Produce the full set of records below once more, exactly as they stand.
Start of Given records
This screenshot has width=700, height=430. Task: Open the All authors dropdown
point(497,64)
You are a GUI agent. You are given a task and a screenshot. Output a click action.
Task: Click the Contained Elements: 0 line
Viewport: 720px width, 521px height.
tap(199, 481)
End of Given records
**Task output**
This screenshot has width=700, height=430. Task: Open the All authors dropdown
point(497,64)
You are a GUI agent. You are given a task and a screenshot. Output a click action.
Task: Click the Contained Elements: 0 line
Viewport: 720px width, 521px height.
tap(199, 481)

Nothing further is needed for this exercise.